■ Exercise materials:
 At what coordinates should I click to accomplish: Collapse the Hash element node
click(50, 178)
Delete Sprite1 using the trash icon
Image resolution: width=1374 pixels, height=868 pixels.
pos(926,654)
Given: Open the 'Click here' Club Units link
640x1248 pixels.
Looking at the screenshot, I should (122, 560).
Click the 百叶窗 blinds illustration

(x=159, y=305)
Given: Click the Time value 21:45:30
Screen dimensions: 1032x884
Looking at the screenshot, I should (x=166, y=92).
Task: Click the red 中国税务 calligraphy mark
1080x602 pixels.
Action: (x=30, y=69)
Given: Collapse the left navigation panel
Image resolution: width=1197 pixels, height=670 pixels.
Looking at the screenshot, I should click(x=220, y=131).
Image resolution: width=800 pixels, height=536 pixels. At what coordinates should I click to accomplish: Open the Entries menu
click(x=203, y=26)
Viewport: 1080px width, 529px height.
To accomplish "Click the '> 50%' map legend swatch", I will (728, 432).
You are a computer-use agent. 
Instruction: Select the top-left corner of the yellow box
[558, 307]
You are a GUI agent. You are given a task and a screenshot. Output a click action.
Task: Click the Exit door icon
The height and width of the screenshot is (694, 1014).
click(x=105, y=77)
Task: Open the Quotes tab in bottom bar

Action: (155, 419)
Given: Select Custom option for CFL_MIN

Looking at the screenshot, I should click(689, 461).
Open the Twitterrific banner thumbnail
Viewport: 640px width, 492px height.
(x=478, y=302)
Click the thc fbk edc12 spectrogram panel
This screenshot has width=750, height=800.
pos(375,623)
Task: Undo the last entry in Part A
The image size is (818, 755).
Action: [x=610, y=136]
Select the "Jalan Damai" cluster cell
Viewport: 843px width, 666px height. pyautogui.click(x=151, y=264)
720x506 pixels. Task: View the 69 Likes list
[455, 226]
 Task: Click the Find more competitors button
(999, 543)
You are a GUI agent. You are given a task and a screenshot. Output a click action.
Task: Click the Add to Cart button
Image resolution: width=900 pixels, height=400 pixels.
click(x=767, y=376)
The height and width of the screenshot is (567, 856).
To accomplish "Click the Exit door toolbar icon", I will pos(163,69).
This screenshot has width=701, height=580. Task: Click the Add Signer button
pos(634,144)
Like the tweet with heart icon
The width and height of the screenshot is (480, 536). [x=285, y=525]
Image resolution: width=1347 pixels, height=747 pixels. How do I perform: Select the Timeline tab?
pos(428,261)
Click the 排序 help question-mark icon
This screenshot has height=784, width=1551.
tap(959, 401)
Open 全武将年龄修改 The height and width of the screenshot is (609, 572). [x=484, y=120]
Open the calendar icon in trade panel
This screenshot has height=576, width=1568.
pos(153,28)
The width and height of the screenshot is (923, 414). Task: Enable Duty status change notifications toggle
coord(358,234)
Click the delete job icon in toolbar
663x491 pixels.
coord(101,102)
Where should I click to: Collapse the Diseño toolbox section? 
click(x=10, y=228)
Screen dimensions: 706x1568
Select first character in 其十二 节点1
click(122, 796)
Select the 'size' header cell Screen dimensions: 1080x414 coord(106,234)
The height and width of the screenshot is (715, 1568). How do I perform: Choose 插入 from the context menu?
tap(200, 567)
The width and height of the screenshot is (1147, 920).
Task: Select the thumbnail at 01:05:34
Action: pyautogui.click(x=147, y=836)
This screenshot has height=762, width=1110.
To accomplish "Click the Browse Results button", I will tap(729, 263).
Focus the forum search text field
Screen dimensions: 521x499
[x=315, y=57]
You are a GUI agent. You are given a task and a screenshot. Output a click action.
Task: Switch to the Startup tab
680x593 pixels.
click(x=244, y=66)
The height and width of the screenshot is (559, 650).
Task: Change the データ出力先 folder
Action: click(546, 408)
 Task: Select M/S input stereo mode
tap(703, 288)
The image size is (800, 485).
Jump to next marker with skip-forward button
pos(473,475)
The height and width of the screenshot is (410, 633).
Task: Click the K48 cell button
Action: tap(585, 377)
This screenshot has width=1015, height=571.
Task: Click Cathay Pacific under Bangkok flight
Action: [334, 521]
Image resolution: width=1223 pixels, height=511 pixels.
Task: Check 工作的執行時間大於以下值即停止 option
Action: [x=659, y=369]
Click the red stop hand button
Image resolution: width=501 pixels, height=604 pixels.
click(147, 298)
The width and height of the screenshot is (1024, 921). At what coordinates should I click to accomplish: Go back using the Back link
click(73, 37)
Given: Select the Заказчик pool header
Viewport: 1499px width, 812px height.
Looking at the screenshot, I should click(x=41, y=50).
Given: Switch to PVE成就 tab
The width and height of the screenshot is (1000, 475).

■ Task directions: The entries above should be copied out exactly, with none left out.

■ Answer space:
 At what coordinates should I click to accomplish: Collapse the Hash element node
click(50, 178)
Delete Sprite1 using the trash icon
Image resolution: width=1374 pixels, height=868 pixels.
pos(926,654)
Given: Open the 'Click here' Club Units link
640x1248 pixels.
Looking at the screenshot, I should (122, 560).
Click the 百叶窗 blinds illustration

(x=159, y=305)
Given: Click the Time value 21:45:30
Screen dimensions: 1032x884
Looking at the screenshot, I should (x=166, y=92).
Task: Click the red 中国税务 calligraphy mark
1080x602 pixels.
Action: (x=30, y=69)
Given: Collapse the left navigation panel
Image resolution: width=1197 pixels, height=670 pixels.
Looking at the screenshot, I should click(x=220, y=131).
Image resolution: width=800 pixels, height=536 pixels. At what coordinates should I click to accomplish: Open the Entries menu
click(x=203, y=26)
Viewport: 1080px width, 529px height.
To accomplish "Click the '> 50%' map legend swatch", I will (728, 432).
You are a computer-use agent. 
Instruction: Select the top-left corner of the yellow box
[558, 307]
You are a GUI agent. You are given a task and a screenshot. Output a click action.
Task: Click the Exit door icon
The height and width of the screenshot is (694, 1014).
click(x=105, y=77)
Task: Open the Quotes tab in bottom bar

Action: (155, 419)
Given: Select Custom option for CFL_MIN

Looking at the screenshot, I should click(689, 461).
Open the Twitterrific banner thumbnail
Viewport: 640px width, 492px height.
(x=478, y=302)
Click the thc fbk edc12 spectrogram panel
This screenshot has width=750, height=800.
pos(375,623)
Task: Undo the last entry in Part A
The image size is (818, 755).
Action: [x=610, y=136]
Select the "Jalan Damai" cluster cell
Viewport: 843px width, 666px height. pyautogui.click(x=151, y=264)
720x506 pixels. Task: View the 69 Likes list
[455, 226]
 Task: Click the Find more competitors button
(999, 543)
You are a GUI agent. You are given a task and a screenshot. Output a click action.
Task: Click the Add to Cart button
Image resolution: width=900 pixels, height=400 pixels.
click(x=767, y=376)
The height and width of the screenshot is (567, 856).
To accomplish "Click the Exit door toolbar icon", I will pos(163,69).
This screenshot has width=701, height=580. Task: Click the Add Signer button
pos(634,144)
Like the tweet with heart icon
The width and height of the screenshot is (480, 536). [x=285, y=525]
Image resolution: width=1347 pixels, height=747 pixels. How do I perform: Select the Timeline tab?
pos(428,261)
Click the 排序 help question-mark icon
This screenshot has height=784, width=1551.
tap(959, 401)
Open 全武将年龄修改 The height and width of the screenshot is (609, 572). [x=484, y=120]
Open the calendar icon in trade panel
This screenshot has height=576, width=1568.
pos(153,28)
The width and height of the screenshot is (923, 414). Task: Enable Duty status change notifications toggle
coord(358,234)
Click the delete job icon in toolbar
663x491 pixels.
coord(101,102)
Where should I click to: Collapse the Diseño toolbox section? 
click(x=10, y=228)
Screen dimensions: 706x1568
Select first character in 其十二 节点1
click(122, 796)
Select the 'size' header cell Screen dimensions: 1080x414 coord(106,234)
The height and width of the screenshot is (715, 1568). How do I perform: Choose 插入 from the context menu?
tap(200, 567)
The width and height of the screenshot is (1147, 920).
Task: Select the thumbnail at 01:05:34
Action: pyautogui.click(x=147, y=836)
This screenshot has height=762, width=1110.
To accomplish "Click the Browse Results button", I will tap(729, 263).
Focus the forum search text field
Screen dimensions: 521x499
[x=315, y=57]
You are a GUI agent. You are given a task and a screenshot. Output a click action.
Task: Switch to the Startup tab
680x593 pixels.
click(x=244, y=66)
The height and width of the screenshot is (559, 650).
Task: Change the データ出力先 folder
Action: click(546, 408)
 Task: Select M/S input stereo mode
tap(703, 288)
The image size is (800, 485).
Jump to next marker with skip-forward button
pos(473,475)
The height and width of the screenshot is (410, 633).
Task: Click the K48 cell button
Action: tap(585, 377)
This screenshot has width=1015, height=571.
Task: Click Cathay Pacific under Bangkok flight
Action: [334, 521]
Image resolution: width=1223 pixels, height=511 pixels.
Task: Check 工作的執行時間大於以下值即停止 option
Action: [x=659, y=369]
Click the red stop hand button
Image resolution: width=501 pixels, height=604 pixels.
click(147, 298)
The width and height of the screenshot is (1024, 921). At what coordinates should I click to accomplish: Go back using the Back link
click(73, 37)
Given: Select the Заказчик pool header
Viewport: 1499px width, 812px height.
Looking at the screenshot, I should click(x=41, y=50).
Given: Switch to PVE成就 tab
The width and height of the screenshot is (1000, 475).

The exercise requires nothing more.